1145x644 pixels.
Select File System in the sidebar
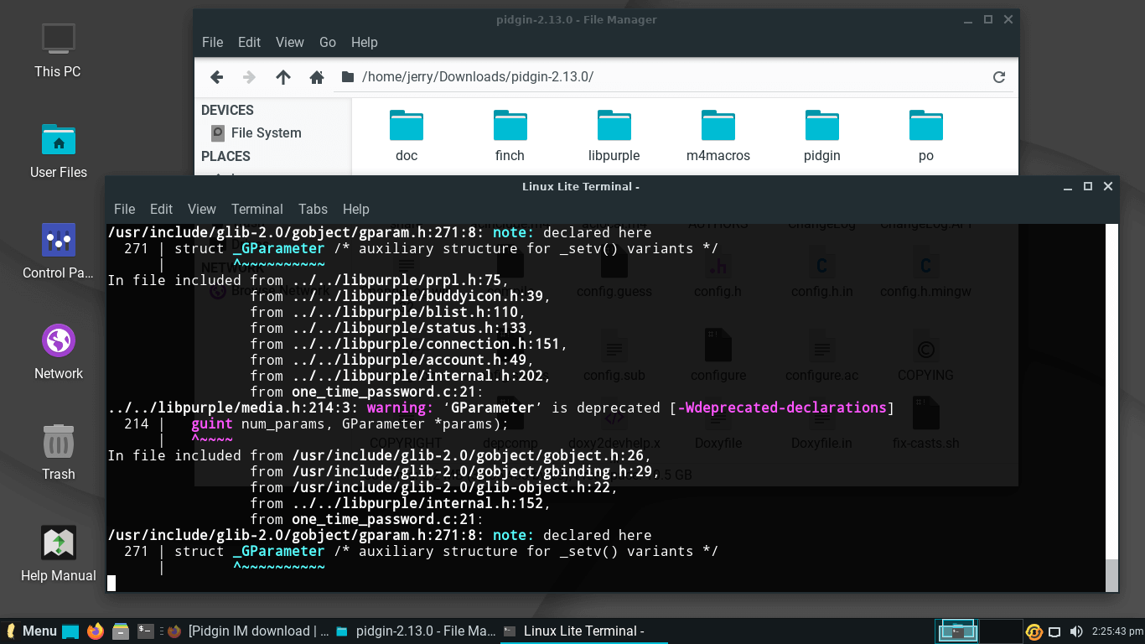tap(266, 132)
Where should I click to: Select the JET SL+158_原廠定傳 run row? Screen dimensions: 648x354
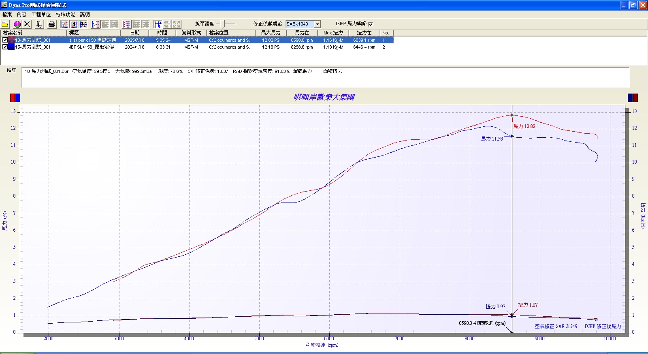[91, 47]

- _Aim_:
Please adjust the coordinates in the answers of all the items above by adding 5 to each, and write out every line again, requests included. Leave out the pictures.

- _Answer_:
1145x644 pixels.
Select File System in the sidebar
tap(271, 137)
Where should I click to: Select the JET SL+158_原廠定傳 run row? Screen dimensions: 648x354
[96, 52]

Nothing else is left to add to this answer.